Exercise = Give the number of lines in this listing that hold "agent". No other words belong in the reply.

Data for processing below:

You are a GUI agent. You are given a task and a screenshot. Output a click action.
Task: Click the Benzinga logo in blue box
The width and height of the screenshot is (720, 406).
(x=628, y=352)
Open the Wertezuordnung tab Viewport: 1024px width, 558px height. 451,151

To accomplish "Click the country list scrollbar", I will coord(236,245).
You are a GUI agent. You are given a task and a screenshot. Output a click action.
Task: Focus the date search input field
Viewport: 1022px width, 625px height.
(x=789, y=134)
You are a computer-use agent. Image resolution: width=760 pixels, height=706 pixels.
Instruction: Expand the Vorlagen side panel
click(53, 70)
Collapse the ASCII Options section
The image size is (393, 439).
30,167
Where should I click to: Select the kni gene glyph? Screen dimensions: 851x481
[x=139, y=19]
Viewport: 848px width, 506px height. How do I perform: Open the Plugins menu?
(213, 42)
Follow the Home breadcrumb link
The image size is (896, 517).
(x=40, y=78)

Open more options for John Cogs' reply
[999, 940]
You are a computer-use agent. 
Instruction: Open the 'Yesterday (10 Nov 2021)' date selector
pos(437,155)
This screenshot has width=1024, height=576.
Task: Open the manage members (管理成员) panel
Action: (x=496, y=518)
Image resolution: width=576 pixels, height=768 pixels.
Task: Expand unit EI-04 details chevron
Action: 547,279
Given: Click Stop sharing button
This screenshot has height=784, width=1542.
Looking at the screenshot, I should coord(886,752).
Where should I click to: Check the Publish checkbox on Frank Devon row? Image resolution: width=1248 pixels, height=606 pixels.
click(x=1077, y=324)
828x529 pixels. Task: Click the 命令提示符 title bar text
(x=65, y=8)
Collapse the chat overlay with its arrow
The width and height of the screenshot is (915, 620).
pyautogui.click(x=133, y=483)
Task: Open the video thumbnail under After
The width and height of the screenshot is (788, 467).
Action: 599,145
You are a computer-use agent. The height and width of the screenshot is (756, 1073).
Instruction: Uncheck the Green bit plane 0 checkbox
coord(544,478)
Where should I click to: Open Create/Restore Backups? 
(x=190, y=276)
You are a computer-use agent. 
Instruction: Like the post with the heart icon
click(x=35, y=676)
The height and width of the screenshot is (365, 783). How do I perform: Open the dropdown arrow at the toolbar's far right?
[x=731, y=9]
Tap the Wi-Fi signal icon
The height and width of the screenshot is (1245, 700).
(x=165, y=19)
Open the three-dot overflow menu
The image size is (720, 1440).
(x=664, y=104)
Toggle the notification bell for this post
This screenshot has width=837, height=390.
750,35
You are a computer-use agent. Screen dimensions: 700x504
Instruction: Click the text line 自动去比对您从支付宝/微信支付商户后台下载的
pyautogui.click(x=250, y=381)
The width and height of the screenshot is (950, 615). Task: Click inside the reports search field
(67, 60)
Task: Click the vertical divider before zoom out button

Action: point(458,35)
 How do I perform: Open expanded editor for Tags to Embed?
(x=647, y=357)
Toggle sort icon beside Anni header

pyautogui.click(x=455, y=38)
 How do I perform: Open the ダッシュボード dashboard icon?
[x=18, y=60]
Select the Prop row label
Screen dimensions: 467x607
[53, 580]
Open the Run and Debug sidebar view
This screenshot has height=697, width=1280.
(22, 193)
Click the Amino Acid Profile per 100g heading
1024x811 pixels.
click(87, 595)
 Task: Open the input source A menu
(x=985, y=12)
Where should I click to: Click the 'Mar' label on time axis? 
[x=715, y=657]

End of Data for processing.

Your solution = 7